> _What to produce_: Would you please transcribe, exactly as written, the lines of the entries below starting at the one that holds "The image size is (705, 381)." and ending at the one that holds "Select the 横幅参考.jpg file icon", both included?
Information given Block Start
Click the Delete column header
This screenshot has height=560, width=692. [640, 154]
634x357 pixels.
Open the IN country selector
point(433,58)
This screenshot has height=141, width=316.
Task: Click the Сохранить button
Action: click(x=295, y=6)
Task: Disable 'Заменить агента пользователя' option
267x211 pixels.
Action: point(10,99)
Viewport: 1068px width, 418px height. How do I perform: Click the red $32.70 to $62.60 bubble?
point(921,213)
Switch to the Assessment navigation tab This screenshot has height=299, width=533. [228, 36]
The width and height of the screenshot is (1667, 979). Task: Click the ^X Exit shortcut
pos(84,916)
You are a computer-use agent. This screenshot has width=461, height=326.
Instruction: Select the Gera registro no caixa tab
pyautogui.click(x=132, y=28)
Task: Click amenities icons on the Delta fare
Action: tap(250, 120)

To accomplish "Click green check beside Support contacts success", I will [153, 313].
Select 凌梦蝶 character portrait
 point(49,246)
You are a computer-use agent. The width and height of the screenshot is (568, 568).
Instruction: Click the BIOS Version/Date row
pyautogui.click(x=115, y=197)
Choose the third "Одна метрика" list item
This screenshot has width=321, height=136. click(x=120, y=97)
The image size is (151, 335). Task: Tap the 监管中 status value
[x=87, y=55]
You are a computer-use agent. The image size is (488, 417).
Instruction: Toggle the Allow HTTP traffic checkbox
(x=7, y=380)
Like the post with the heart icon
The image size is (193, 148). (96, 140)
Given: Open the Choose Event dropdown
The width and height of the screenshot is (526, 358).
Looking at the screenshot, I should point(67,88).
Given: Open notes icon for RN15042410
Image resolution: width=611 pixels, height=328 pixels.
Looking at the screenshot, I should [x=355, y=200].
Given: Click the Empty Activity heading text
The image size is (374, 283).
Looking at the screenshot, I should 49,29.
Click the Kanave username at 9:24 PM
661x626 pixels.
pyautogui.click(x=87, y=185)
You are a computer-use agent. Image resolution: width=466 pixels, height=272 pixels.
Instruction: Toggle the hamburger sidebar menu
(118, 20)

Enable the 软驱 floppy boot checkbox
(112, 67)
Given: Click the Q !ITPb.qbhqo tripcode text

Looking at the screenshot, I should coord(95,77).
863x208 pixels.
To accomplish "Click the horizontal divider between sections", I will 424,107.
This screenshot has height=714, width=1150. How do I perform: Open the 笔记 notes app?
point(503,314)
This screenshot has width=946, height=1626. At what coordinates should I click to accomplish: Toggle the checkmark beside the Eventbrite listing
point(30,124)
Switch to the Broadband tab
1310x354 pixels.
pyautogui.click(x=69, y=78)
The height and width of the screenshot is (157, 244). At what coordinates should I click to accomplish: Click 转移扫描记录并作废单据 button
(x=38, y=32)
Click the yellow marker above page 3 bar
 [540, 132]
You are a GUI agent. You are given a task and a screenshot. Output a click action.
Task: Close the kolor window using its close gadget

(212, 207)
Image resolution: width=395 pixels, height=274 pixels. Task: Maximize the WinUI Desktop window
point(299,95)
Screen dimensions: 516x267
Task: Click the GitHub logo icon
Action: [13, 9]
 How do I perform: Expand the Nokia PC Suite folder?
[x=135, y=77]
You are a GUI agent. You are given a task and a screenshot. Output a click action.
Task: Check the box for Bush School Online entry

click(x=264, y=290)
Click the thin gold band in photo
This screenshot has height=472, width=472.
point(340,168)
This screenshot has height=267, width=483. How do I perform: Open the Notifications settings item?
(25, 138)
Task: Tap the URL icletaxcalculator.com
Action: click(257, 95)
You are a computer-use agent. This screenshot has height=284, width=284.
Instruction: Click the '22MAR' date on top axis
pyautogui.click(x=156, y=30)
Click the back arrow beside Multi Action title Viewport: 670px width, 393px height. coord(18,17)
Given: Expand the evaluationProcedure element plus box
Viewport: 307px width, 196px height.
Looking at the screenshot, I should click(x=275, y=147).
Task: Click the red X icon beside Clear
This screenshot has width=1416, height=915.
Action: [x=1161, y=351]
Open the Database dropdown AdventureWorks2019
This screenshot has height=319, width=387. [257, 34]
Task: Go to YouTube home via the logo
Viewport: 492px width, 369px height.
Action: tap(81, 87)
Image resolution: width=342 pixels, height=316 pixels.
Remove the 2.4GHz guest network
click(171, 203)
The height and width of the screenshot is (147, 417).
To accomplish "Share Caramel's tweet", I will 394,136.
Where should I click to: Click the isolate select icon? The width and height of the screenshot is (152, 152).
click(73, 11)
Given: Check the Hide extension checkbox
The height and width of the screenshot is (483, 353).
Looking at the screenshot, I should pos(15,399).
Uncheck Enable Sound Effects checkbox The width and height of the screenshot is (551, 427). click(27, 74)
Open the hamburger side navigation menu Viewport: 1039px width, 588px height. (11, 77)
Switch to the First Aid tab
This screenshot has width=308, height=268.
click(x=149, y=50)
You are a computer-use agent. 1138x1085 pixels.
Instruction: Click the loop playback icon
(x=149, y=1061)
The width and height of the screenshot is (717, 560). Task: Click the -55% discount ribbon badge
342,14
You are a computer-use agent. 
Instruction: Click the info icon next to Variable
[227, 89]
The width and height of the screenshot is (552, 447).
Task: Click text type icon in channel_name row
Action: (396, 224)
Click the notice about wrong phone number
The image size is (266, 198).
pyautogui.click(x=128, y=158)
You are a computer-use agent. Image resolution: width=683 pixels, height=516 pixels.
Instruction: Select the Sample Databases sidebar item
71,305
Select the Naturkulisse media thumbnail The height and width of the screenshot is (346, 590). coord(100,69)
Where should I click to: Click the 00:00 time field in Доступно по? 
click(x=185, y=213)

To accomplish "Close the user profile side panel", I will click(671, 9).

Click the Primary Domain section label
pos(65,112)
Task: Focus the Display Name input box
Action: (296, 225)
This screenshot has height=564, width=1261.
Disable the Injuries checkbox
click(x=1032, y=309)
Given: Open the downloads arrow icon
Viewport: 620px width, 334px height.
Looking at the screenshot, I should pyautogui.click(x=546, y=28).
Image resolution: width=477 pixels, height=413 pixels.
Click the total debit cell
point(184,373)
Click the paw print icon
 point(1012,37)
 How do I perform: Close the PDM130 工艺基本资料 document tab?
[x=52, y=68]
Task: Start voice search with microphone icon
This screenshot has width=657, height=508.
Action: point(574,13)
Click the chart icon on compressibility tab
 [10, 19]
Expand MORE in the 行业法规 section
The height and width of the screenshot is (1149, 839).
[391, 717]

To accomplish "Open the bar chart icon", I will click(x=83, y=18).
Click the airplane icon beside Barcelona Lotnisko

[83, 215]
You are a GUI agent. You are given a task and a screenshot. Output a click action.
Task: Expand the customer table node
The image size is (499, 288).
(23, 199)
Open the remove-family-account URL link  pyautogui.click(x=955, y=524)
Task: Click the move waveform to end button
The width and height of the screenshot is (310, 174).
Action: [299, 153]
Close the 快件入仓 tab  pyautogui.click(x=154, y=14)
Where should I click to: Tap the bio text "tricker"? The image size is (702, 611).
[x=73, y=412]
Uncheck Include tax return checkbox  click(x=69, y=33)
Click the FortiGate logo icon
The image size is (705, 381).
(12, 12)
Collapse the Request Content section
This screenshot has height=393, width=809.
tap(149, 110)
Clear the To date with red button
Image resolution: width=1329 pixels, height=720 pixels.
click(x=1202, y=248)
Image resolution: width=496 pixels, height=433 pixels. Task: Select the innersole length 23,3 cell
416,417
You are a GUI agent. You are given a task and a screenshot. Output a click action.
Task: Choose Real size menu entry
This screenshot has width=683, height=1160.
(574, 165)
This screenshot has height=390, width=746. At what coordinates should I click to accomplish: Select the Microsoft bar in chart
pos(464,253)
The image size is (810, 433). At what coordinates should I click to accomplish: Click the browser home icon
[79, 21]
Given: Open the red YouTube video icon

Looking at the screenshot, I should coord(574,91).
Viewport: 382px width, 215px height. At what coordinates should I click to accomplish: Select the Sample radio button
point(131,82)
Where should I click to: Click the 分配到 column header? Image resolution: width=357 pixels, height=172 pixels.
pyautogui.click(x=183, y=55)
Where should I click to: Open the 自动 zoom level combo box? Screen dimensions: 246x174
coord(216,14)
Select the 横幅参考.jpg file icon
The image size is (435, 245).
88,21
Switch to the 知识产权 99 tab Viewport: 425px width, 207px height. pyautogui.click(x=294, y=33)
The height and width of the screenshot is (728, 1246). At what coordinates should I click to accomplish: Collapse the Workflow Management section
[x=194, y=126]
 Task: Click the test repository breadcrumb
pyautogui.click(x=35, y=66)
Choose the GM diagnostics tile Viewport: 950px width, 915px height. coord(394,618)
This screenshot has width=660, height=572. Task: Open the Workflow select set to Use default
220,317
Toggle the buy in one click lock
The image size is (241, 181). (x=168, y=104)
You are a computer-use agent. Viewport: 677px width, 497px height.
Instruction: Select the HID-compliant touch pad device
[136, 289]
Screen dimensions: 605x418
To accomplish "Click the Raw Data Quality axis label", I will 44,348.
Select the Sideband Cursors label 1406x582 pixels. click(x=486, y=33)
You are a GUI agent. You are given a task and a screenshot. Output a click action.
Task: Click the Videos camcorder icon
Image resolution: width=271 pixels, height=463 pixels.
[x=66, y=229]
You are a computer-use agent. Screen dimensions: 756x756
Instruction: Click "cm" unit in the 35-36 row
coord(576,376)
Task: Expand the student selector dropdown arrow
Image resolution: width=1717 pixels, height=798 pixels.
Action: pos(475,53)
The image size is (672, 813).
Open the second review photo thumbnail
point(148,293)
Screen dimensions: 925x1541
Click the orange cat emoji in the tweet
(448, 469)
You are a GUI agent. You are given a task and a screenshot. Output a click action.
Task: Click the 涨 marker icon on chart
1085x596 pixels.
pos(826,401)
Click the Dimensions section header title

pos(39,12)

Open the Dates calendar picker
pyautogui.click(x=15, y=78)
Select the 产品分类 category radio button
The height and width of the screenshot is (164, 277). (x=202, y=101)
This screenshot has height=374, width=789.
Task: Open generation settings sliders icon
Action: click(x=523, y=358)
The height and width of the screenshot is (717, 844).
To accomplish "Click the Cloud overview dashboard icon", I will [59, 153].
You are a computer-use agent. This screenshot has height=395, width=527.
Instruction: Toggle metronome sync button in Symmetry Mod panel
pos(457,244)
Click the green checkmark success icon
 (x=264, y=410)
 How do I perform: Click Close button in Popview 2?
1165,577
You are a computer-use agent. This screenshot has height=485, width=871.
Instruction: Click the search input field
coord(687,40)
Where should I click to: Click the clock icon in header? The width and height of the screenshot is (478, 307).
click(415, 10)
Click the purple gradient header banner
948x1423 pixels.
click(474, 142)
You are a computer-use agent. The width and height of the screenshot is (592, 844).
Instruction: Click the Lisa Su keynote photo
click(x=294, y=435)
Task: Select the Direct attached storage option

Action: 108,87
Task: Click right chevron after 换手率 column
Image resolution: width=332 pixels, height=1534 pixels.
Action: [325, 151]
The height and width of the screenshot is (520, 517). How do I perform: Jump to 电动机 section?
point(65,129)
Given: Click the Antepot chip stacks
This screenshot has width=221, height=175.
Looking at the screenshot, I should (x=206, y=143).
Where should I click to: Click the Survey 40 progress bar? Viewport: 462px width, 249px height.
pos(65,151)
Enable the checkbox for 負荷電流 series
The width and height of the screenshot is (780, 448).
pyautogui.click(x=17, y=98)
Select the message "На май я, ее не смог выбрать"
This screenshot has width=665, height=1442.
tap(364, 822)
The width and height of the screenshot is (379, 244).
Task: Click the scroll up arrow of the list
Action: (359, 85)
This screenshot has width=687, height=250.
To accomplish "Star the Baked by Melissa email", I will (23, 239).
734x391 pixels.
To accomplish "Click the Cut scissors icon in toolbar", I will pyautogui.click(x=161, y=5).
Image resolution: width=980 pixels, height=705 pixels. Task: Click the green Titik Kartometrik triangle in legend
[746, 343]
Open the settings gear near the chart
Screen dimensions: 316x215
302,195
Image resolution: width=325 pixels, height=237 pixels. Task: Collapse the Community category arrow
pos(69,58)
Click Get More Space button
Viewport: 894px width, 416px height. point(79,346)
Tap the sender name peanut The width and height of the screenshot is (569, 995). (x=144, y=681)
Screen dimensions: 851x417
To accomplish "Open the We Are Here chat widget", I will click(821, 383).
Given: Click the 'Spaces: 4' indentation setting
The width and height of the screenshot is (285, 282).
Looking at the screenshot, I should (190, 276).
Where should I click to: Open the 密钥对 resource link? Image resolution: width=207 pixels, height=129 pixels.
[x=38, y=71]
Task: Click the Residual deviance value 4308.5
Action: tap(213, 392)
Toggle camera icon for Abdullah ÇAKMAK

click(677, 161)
Information given Block End
> _Exercise result_:
The image size is (705, 381).
(12, 12)
Collapse the Request Content section
This screenshot has height=393, width=809.
tap(149, 110)
Clear the To date with red button
Image resolution: width=1329 pixels, height=720 pixels.
click(x=1202, y=248)
Image resolution: width=496 pixels, height=433 pixels. Task: Select the innersole length 23,3 cell
416,417
You are a GUI agent. You are given a task and a screenshot. Output a click action.
Task: Choose Real size menu entry
This screenshot has width=683, height=1160.
(574, 165)
This screenshot has height=390, width=746. At what coordinates should I click to accomplish: Select the Microsoft bar in chart
pos(464,253)
The image size is (810, 433). At what coordinates should I click to accomplish: Click the browser home icon
[79, 21]
Given: Open the red YouTube video icon

Looking at the screenshot, I should coord(574,91).
Viewport: 382px width, 215px height. At what coordinates should I click to accomplish: Select the Sample radio button
point(131,82)
Where should I click to: Click the 分配到 column header? Image resolution: width=357 pixels, height=172 pixels.
pyautogui.click(x=183, y=55)
Where should I click to: Open the 自动 zoom level combo box? Screen dimensions: 246x174
coord(216,14)
Select the 横幅参考.jpg file icon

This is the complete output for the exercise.